Message #1816

From: schuma <>
Subject: Re: God’s Number for n^3 cubes.
Date: Sat, 02 Jul 2011 01:13:05 -0000


Let’s assume that a k-color piece takes a^k moves on average. (previously we assumed a=2) This might be the performance after using parallelization. I re-calculated the result.

(1) The total number of moves ~ (2a+1)^n.
(2) The dominating type of pieces has n*2a/(2a+1) colors.

When a is between 1 and 2, which is probably true, the dominating type is indeed between (2/3)n and (4/5)n. Your intuition was right.

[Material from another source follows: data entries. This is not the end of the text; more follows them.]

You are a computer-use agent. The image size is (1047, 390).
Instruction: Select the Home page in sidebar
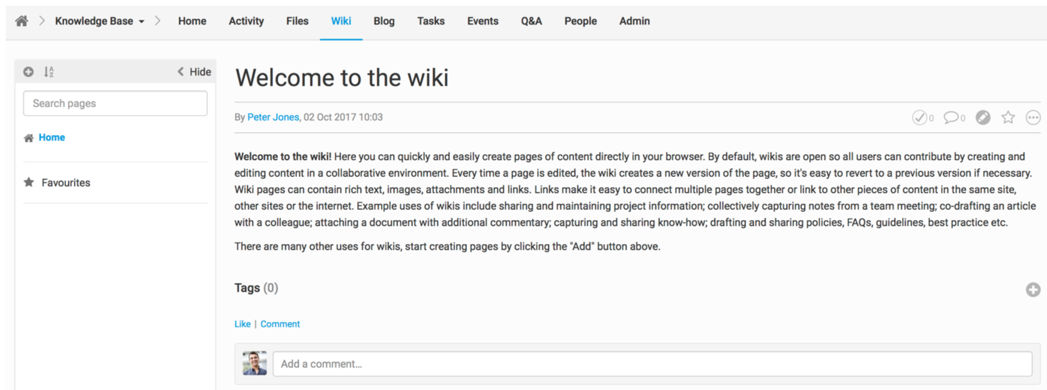(x=51, y=138)
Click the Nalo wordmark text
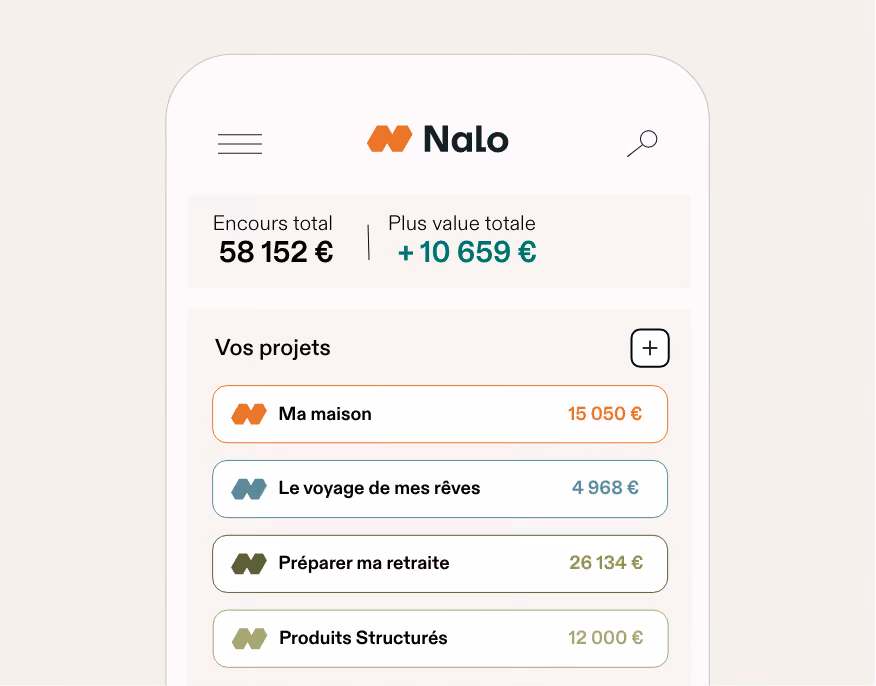This screenshot has width=876, height=686. coord(466,139)
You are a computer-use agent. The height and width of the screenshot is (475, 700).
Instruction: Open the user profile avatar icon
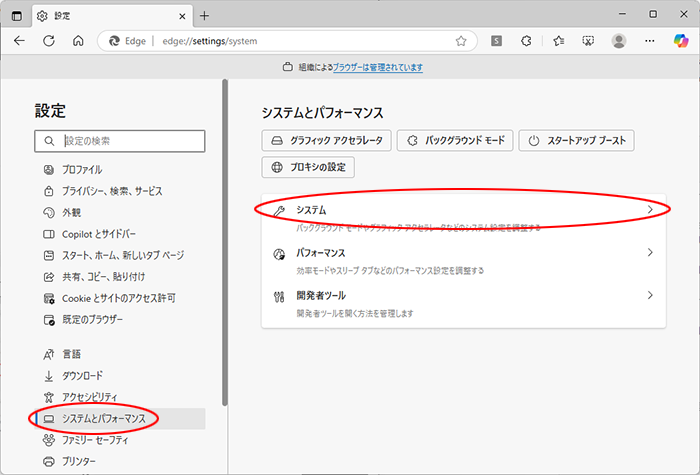pyautogui.click(x=619, y=41)

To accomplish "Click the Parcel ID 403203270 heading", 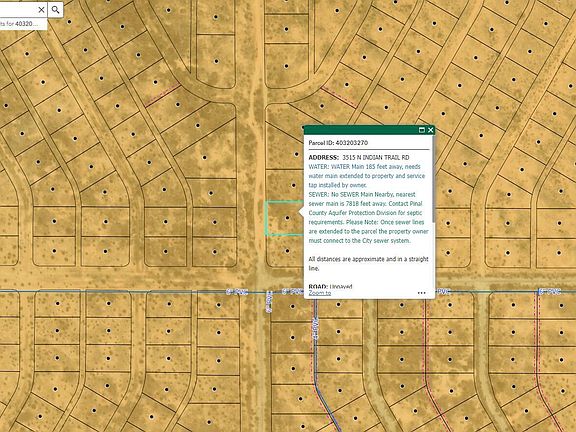I will coord(338,143).
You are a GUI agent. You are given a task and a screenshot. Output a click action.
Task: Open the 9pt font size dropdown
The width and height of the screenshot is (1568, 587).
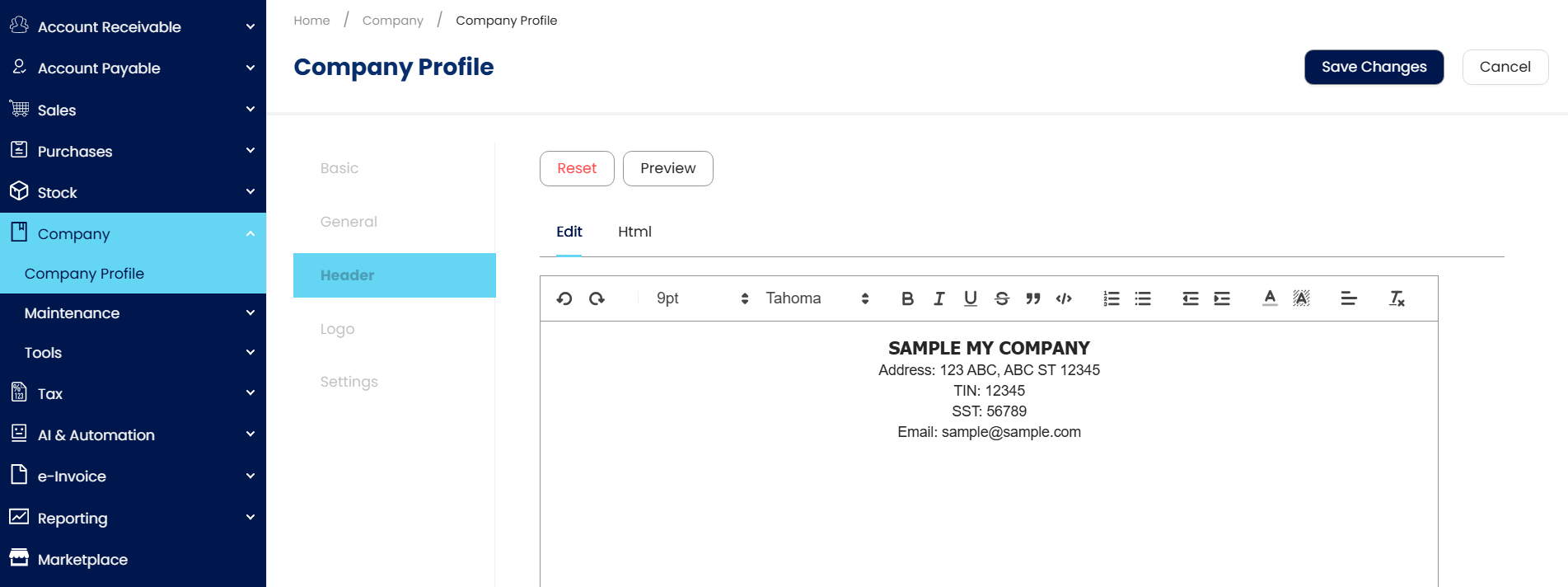click(x=702, y=298)
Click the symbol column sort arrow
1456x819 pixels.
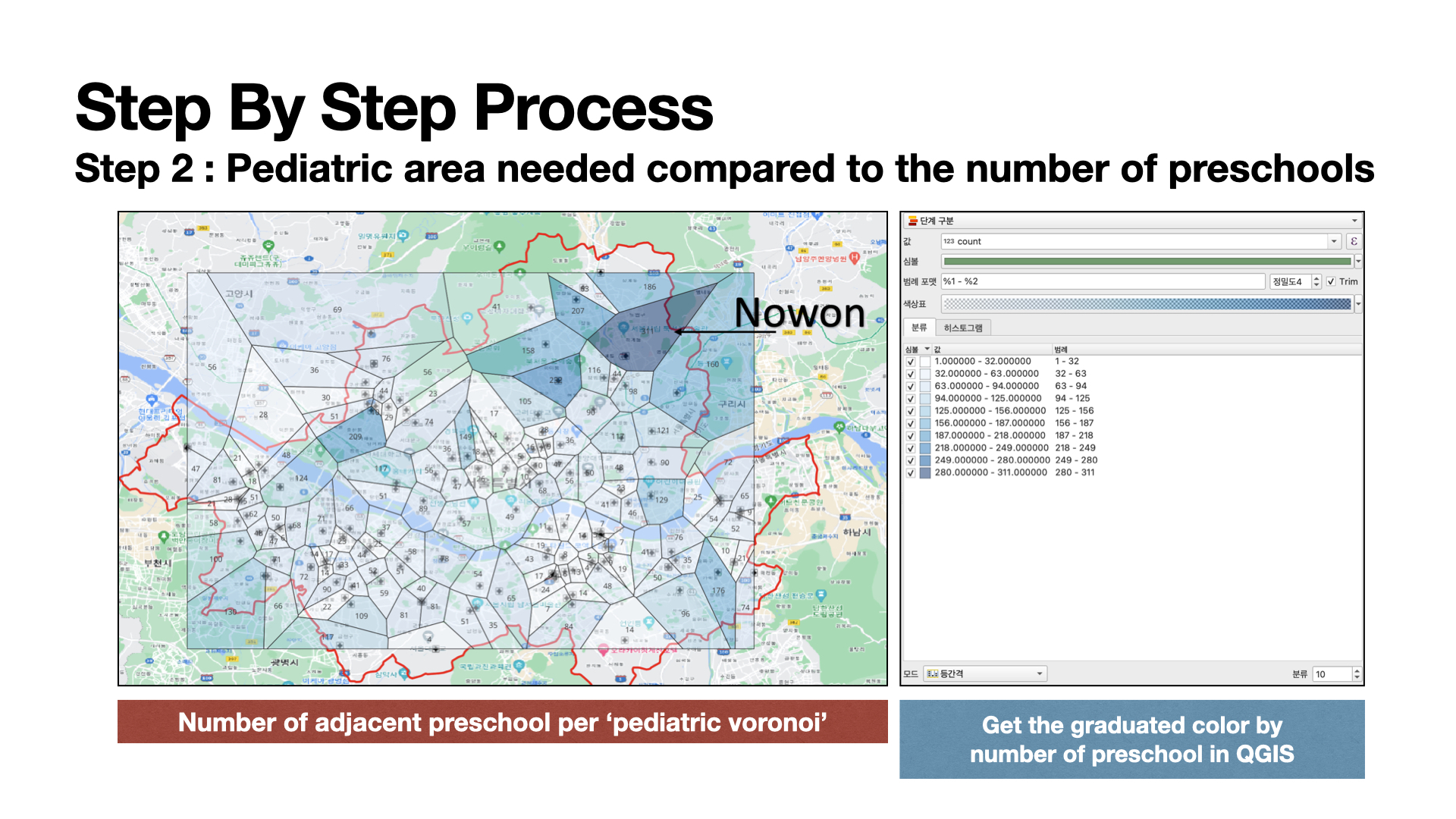click(x=927, y=349)
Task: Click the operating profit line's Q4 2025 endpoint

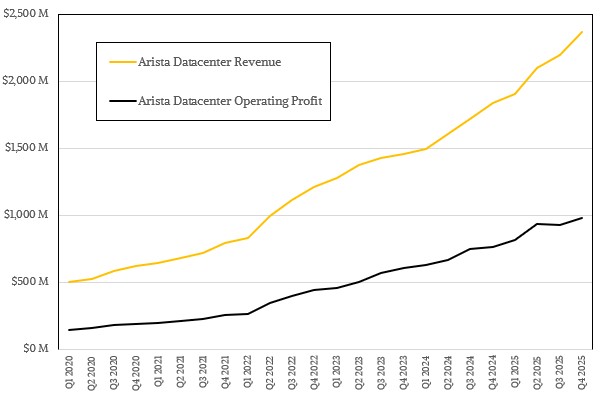Action: coord(582,218)
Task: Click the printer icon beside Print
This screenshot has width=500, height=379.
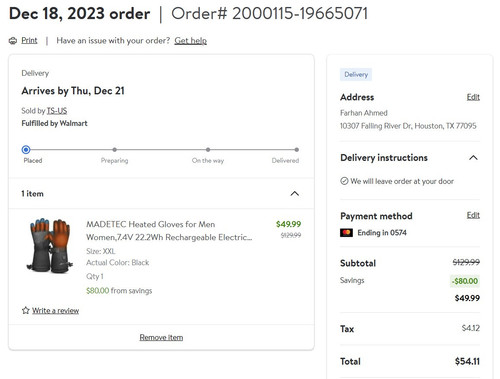Action: click(x=13, y=41)
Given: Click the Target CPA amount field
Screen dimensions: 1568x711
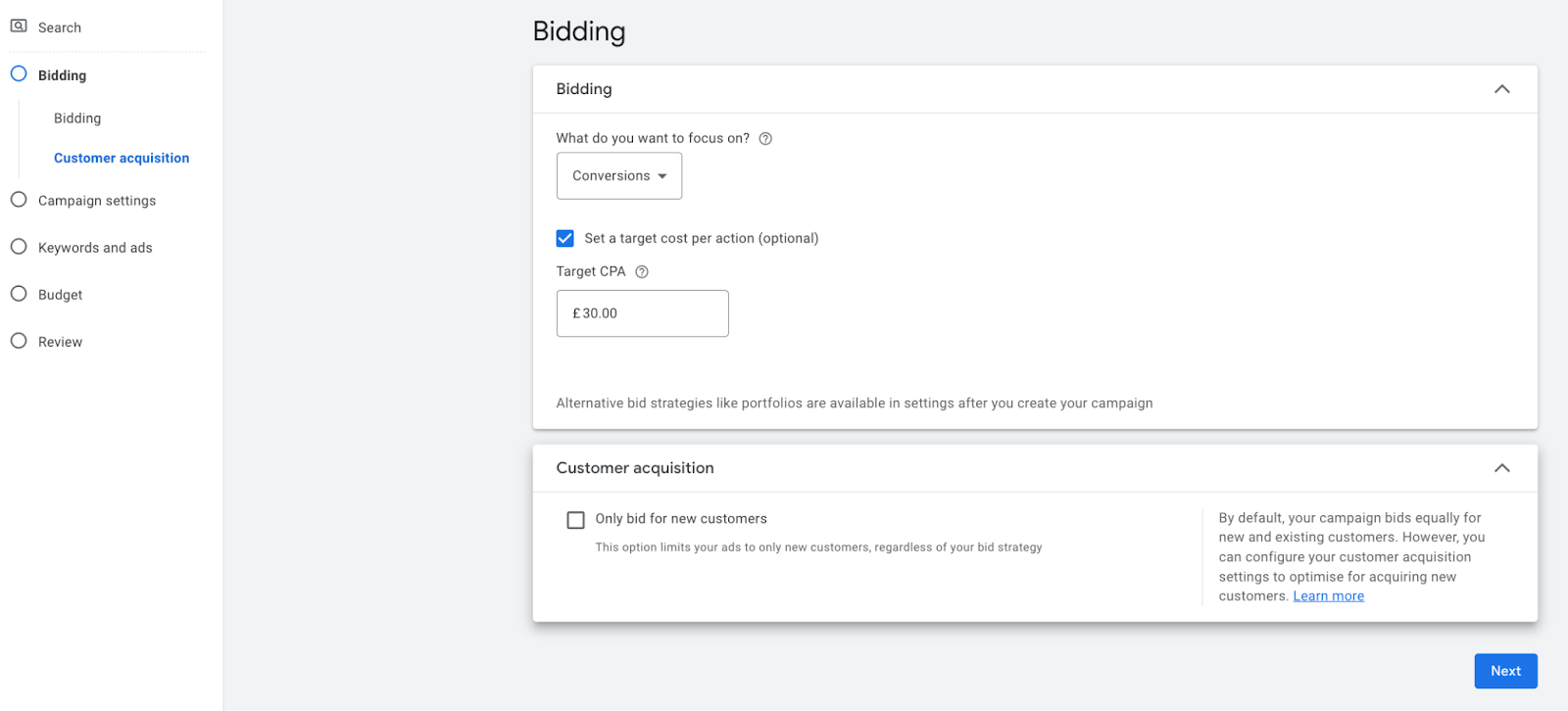Looking at the screenshot, I should pyautogui.click(x=643, y=313).
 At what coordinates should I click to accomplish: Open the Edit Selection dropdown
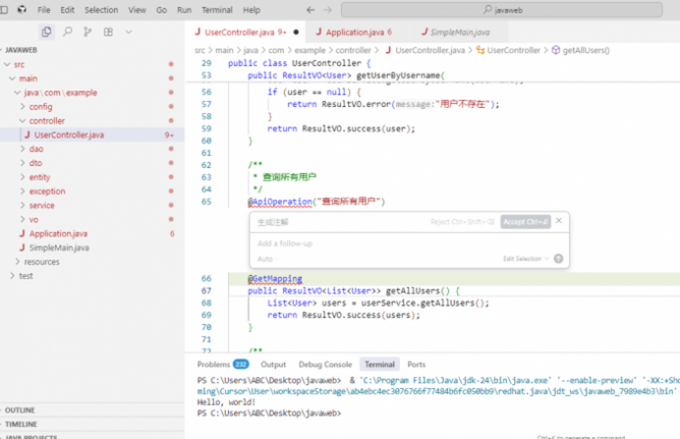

— In, Roice Nelson <roice3@…> wrote:
> Very interesting that the asymptotics change if you use macros or not.
> Parallelization may also change the balancing point, since the 4/5 point is
> currently contingent on our assumption of 2^k sequences. Presumably, we may
> instead have another expression for sequence length as a function of piece
> type, and some other piece will then dominate. Can one make an
> argument that the final point will live somewhere within this (2/3,4/5)
> interval? As long as the difficult of solving pieces increases with k, it
> seems safe to claim that will be the case.
> Roice
> On Fri, Jul 1, 2011 at 6:20 PM, schuma <mananself@…> wrote:
> > Yes the ability of parallelization is hard to specify. It’s also the key
> > contribution of Demaine’s paper.
> >
> > An interesting interpretation of my calculation is as follows. The
> > (2/3)n-color pieces are the most, but the number of moves per piece is not
> > the greatest. The n-color pieces requires the most number of moves per
> > piece, but there’re not too many of them. So there’s a balancing point
> > between them, in terms of the total number of moves. That balancing point is
> > (4/5)n-color pieces. Those are the hardest part.
> >
> > If one is using macro to solve it and has recorded a 3-cycle macro for each
> > type of pieces, the solving time is proportional to the number of pieces
> > rather than the total number of moves. In that case (2/3)n-color pieces are
> > the major difficulty.
> >
> > Nan
> >